26 January 2017 | By Zhao Chenfei (赵辰菲) | Supervised by Li Mei (李梅) | Copyedited by Gu Yiqing

  • Yuyuan Garden @ Shanghai

    The Spring Festival in Shanghai reveals the essence of the city — a vigorous east Asian center with great cultural diversity and capacities.

S

hanghai is my hometown. Called as “the oriental pearl”, this modern mega-city seems to have a great centrifugal force, investing people with vigor, excitement and dreams. Drawn by her calling of opportunities and receiving her reward of accomplishments, millions of visitors from home and abroad come and settle here. Like a high-speed train, Shanghai is rushing forward all year round. If there is a time when the train pulls in and stops for a while, it must be the Spring Festival.
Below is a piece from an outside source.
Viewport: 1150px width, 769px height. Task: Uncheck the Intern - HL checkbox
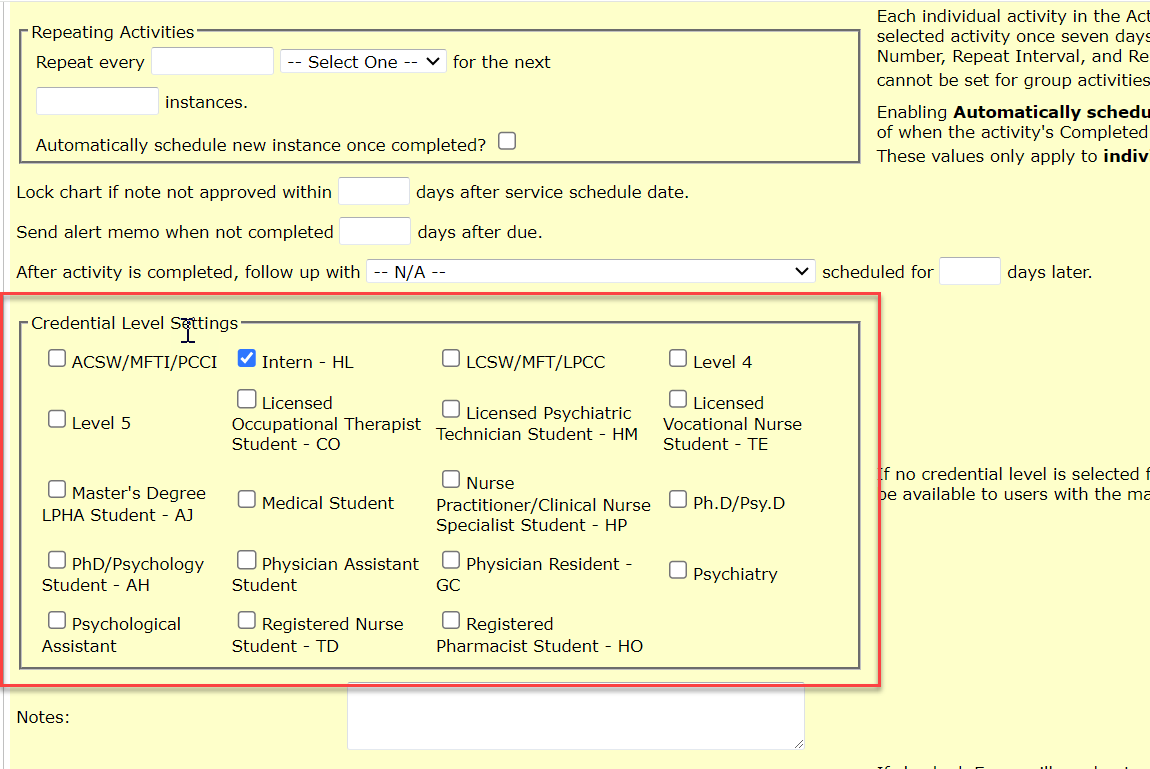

Not unlike other places in China, the celebration of the Spring Festival in Shanghai still observes the traditions. Lion dance and firecrackers can be seen in places like the Yu Garden. Staying with the family is a tradition that has never been changed for hundreds of years; a family reunion dinner must be prepared at the New Year’s Eve. During the dinner, the elder give the children red packets with lucky money while the younger generations would give their best wishes to the elder

But unlike other places in China simmering with boisterous joy, the Spring Festival in Shanghai has its unique feature — a tranquil and auspicious air pervading every street and lane. The metro where people squashed like sardines in a tin is spacious and desolate in the seven-day holiday. Those impatient and stern faces in rush hours disappear. Passengers become more composed and relaxed. After a stressful year in the competitive city, people yearn for an escape. Both emigrants and immigrants pack up and go back to their hometowns or scenic spots with whole-year gains. It is the only time that the flow of people in Shanghai is reversed, the ever centrifugal tendency becoming a centripetal one.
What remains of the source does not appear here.